Der Detroiter Rapper Danny Brown hat dieses Jahr sein viertes Album namens „Atrocity Exhibition" veröffentlicht. Ein Album, das quasi die ganze Kritikerinnenwelt durch seinen weiten Horizont, die vielen verschiedenen Einflüsse und Tonlagen begeistert hat.
Ursprünglich war Brown in Frankfurt für das deutlich größere Gibson gebucht, nun ist es das Zoom geworden, nicht weit entfernt an der Zeil. Keine langen Schlangen vor dem Club wie etwa bei Angel Haze im gleichen Club. Das Durchschnittsalter an diesem Abend ist 24 Jahre, das Durchschnittsgeschlecht ist männlich. Auffällig ist, dass einige eher nach Punkrock- und Hardcore-Sozialisation aussehen. Und tatsächlich ist eine der größten Stärken Browns, dass er so deutlich über Genre- und Rollengrenzen hinausdenkt.

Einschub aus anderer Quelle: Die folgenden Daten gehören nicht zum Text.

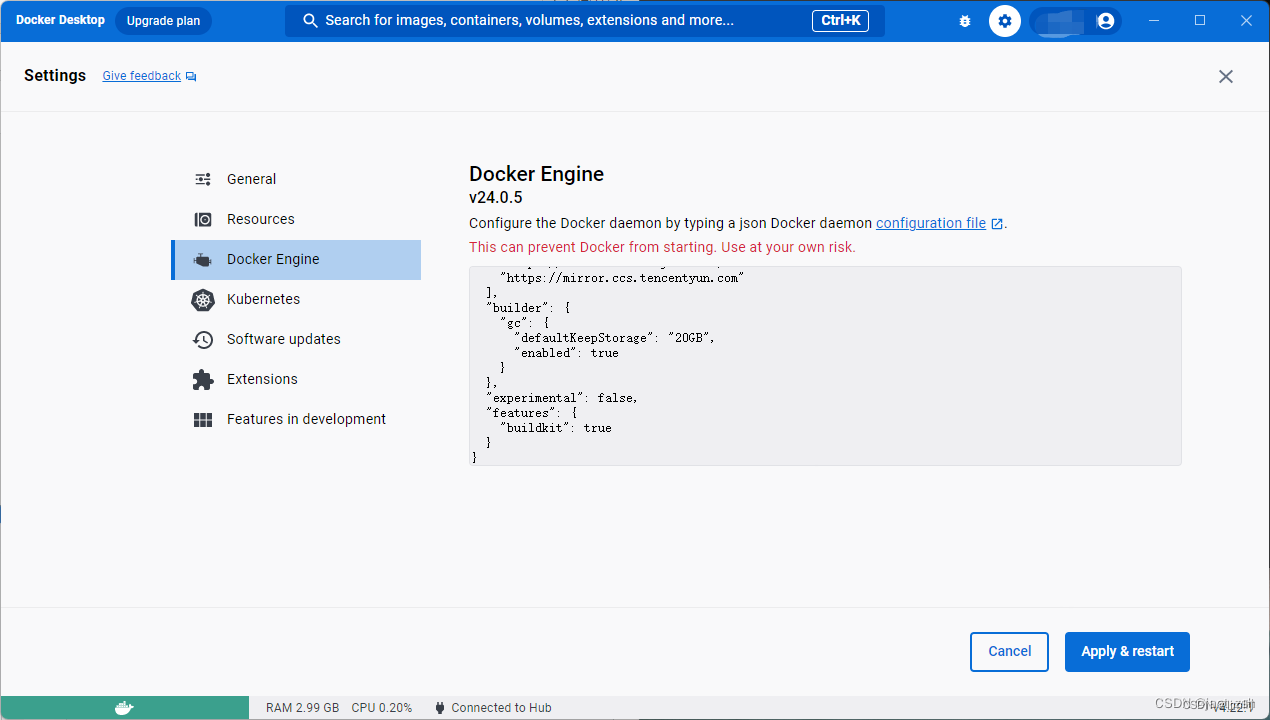Click the Kubernetes helm wheel icon
The width and height of the screenshot is (1270, 720).
point(203,299)
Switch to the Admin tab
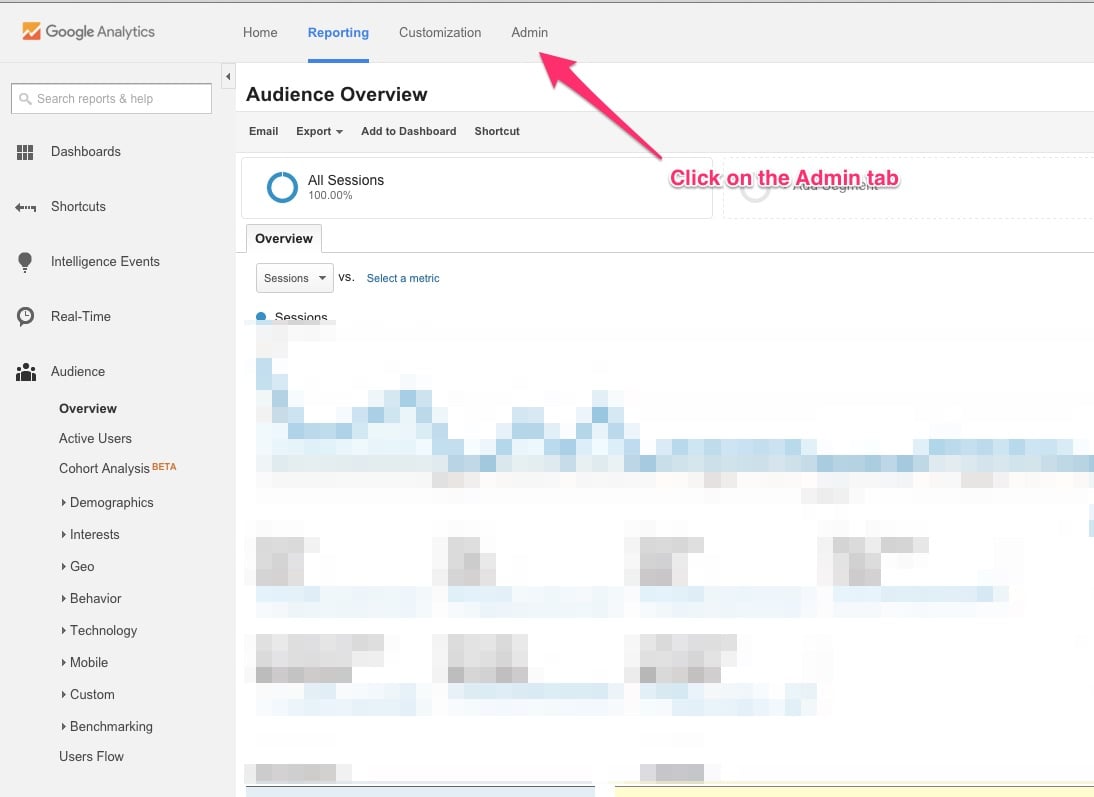 tap(529, 32)
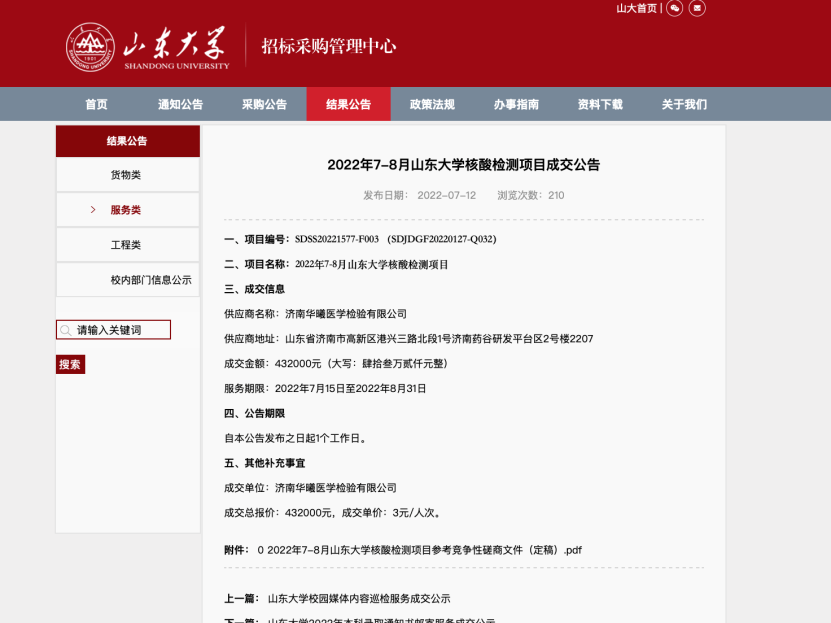Open 通知公告 navigation item

(x=180, y=104)

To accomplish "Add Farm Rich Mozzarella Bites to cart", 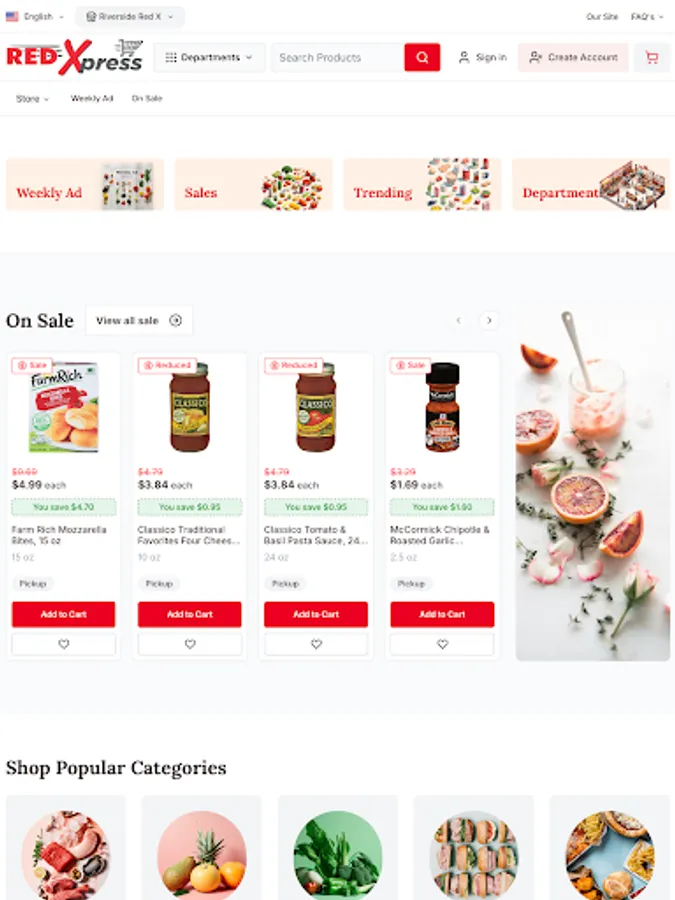I will (x=64, y=614).
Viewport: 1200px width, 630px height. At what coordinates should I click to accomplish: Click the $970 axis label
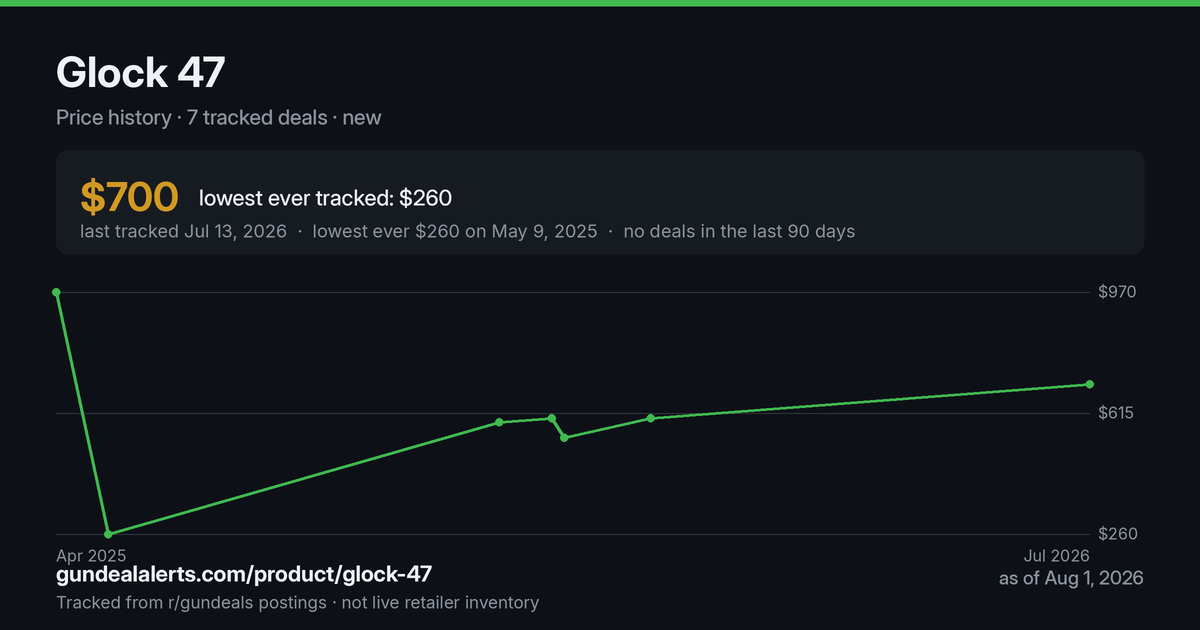point(1117,292)
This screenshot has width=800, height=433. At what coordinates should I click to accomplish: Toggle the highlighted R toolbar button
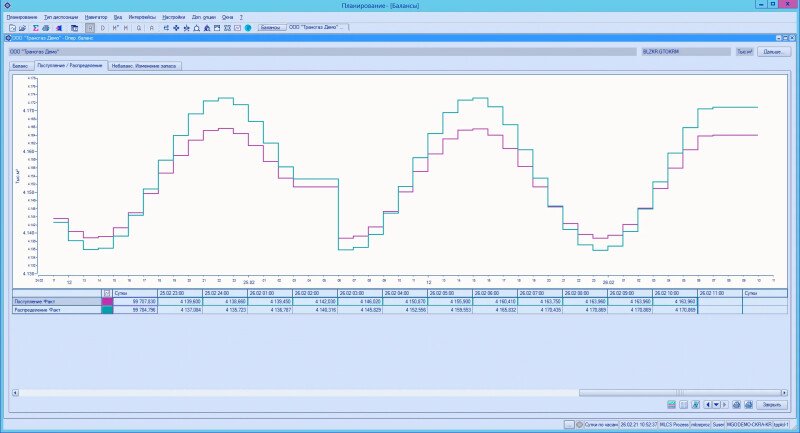click(90, 28)
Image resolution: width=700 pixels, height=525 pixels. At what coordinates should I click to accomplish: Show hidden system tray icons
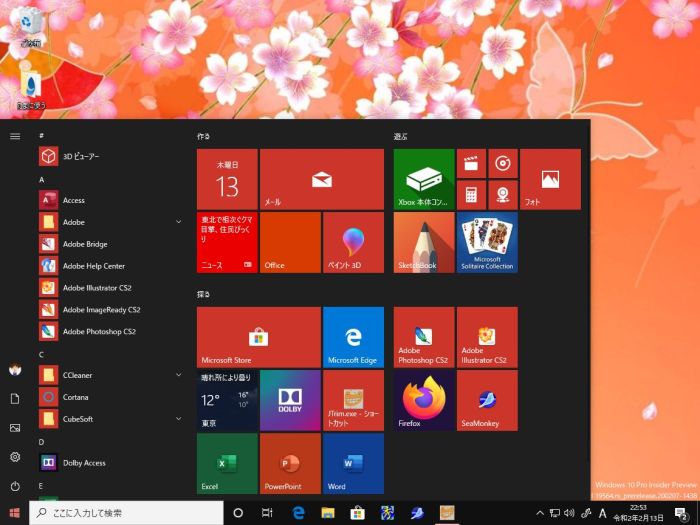(540, 513)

Nach den ersten vier, fünf Songs in schleppendem Tempo kommt noch die Frage auf: Das hier ist gut, aber warum springt der Funke nicht über? Aber erst mit etwas Abstand ergibt sich das Bild, an dem Danny Brown malt. Der Bass wird rauer, irgendwann hört man fast nur noch ihn und den immer verzweifelter klingenden Brown. Die spitzen Samples ragen dazwischen heraus, es quietscht und lärmt. Man denkt an zerwühlte Betten und schlechte Nächte. Das Unbehagen nimmt zu.
Browns Stimme kippt. Klingt er anfangs wie eine Mischung aus B-Real von Cypress Hill and Andre 3000 von Outkast, vermutet man da einige Ironie und Witz, kommen nach und nach Kratzer und Kerben hinzu. Die düsteren Basslinien, die großzügig aus dem Postpunk der 70er und 80er nehmen, werden präsenter. Der Anfang, das war ein Einlullen, er raunt: „Du hast nichts zu befürchten". So lockt er uns hinein. Wir steigen mit Brown Stufe für Stufe hinab. Der Ort ist in tiefes Rot, kühles Blau getaucht, die Bühne wird enger und kleiner.
Brown widmet sich dem neuen Album erst spät und es ist eine der Stärken dieses gigantischen Auftritts, wie Brown die einzelnen Fäden aufnimmt, wie er aus einzelnen Songs und Atmosphären eine Geschichte für ein Leben spinnt. Als wäre in der Gegenwart schon die Zukunft enthalten. Als wüsste der Danny Brown der helleren Songs und des Weed-Rauchens im Hier und Jetzt genau vom Schuldgefühl und den Abgründen, später.
Sind die jüngeren Versatzstücke und Referenzen vor allem bei verschiedenen Rockgenres der letzten Jahrzehnte genommen (Nine Inch Nails, Joy Division), so wird irgendwann selbst das Tanzen vor der Bühne eher zum sanften Moshpit. Brown geht mit dem surrealen „Pneunomia", das auf eine edgy Basslinie zusammengestrichen ist, von der Bühne. Am Ausgang unterhält sich ein junger Mann mit anderen darüber, dass Danny Brown die ursprüngliche Düsternis und den Extremismus des Metal aufnehme und damit etwas Neues, Frisches, Dringliches mache. Vielleicht ist Brown auch die Reflexionsschleife, durch die man durch muss - um schlussendlich bei so etwas wie realer Verletzlichkeit anzukommen.
erschienen in der Frankfurter Rundschau, 27.11.2016.